Allowing parallelism in spark local mode

2016-02-12 Thread yael aharon
Hello,
I have an application that receives requests over HTTP and uses spark in
local mode to process the requests. Each request is running in its own
thread.
It seems that spark is queueing the jobs, processing them one at a time.
When 2 requests arrive simultaneously, the processing time for each of them
is almost doubled.
I tried setting spark.default.parallelism, spark.executor.cores,
spark.driver.cores but that did not change the time in a meaningful way.

Am I missing something obvious?
thanks, Yael


Re: Allowing parallelism in spark local mode

2016-02-12 Thread Chris Fregly
sounds like the first job is occupying all resources.  you should limit the
resources that a single job can acquire.

fair scheduler is one way to do that.

a possibly simpler way is to configured spark.deploy.defaultCores or
spark.cores.max?

the defaults for these values - for the Spark default cluster resource
manager (aka Spark Standalone) - is infinite.  every job will try to
acquire every resource.

https://spark.apache.org/docs/latest/spark-standalone.html

here's an example config that i use for my reference data pipeline project:

https://github.com/fluxcapacitor/pipeline/blob/master/config/spark/spark-defaults.conf

i'm always playing with these values to simulate different conditions, but
that's the current snapshot that might be helpful.

also, don't forget about executor memory...

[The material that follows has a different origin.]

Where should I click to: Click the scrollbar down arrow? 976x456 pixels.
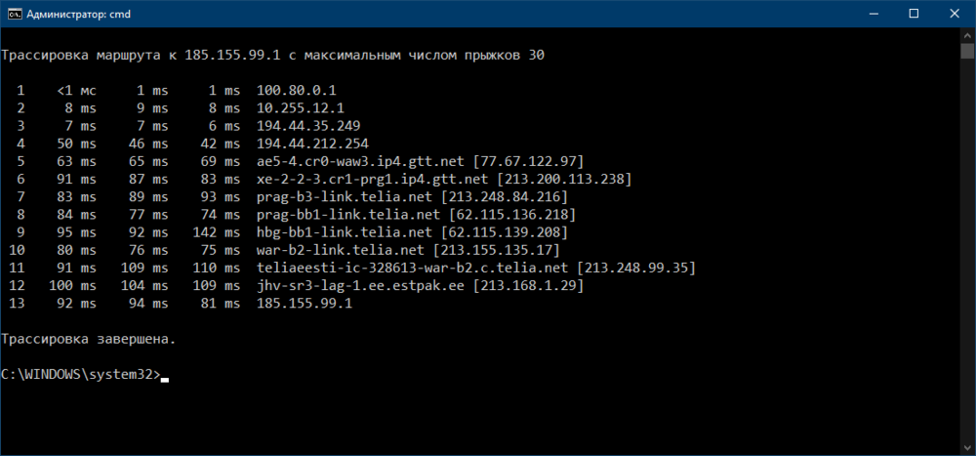(x=966, y=445)
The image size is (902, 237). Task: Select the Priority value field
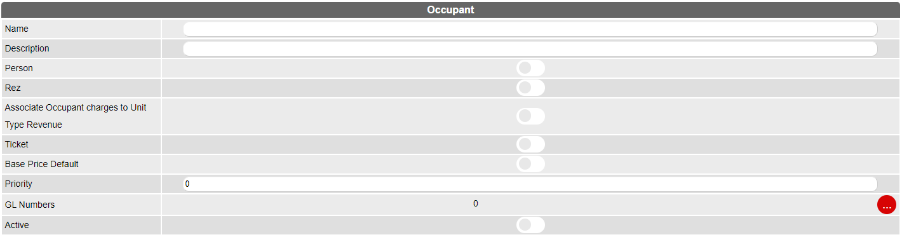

On Fri, Feb 12, 2016 at 1:40 PM, Silvio Fiorito <
silvio.fior...@granturing.com> wrote:

> You’ll want to setup the FAIR scheduler as described here:
> https://spark.apache.org/docs/latest/job-scheduling.html#scheduling-within-an-application
>
> From: yael aharon <yael.aharo...@gmail.com>
> Date: Friday, February 12, 2016 at 2:00 PM
> To: "user@spark.apache.org" <user@spark.apache.org>
> Subject: Allowing parallelism in spark local mode
>
> Hello,
> I have an application that receives requests over HTTP and uses spark in
> local mode to process the requests. Each request is running in its own
> thread.
> It seems that spark is queueing the jobs, processing them one at a time.
> When 2 requests arrive simultaneously, the processing time for each of them
> is almost doubled.
> I tried setting spark.default.parallelism, spark.executor.cores,
> spark.driver.cores but that did not change the time in a meaningful way.
>
> Am I missing something obvious?
> thanks, Yael
>
>


-- 

*Chris Fregly*
Principal Data Solutions Engineer
IBM Spark Technology Center, San Francisco, CA
http://spark.tc | http://advancedspark.com


Re: Allowing parallelism in spark local mode

2016-02-12 Thread Silvio Fiorito
You’ll want to setup the FAIR scheduler as described here: 
https://spark.apache.org/docs/latest/job-scheduling.html#scheduling-within-an-application

From: yael aharon <yael.aharo...@gmail.com<mailto:yael.aharo...@gmail.com>>
Date: Friday, February 12, 2016 at 2:00 PM
To: "user@spark.apache.org<mailto:user@spark.apache.org>" 
<user@spark.apache.org<mailto:user@spark.apache.org>>
Subject: Allowing parallelism in spark local mode

Hello,
I have an application that receives requests over HTTP and uses spark in local 
mode to process the requests. Each request is running in its own thread.
It seems that spark is queueing the jobs, processing them one at a time. When 2 
requests arrive simultaneously, the processing time for each of them is almost 
doubled.
I tried setting spark.default.parallelism, spark.executor.cores, 
spark.driver.cores but that did not change the time in a meaningful way.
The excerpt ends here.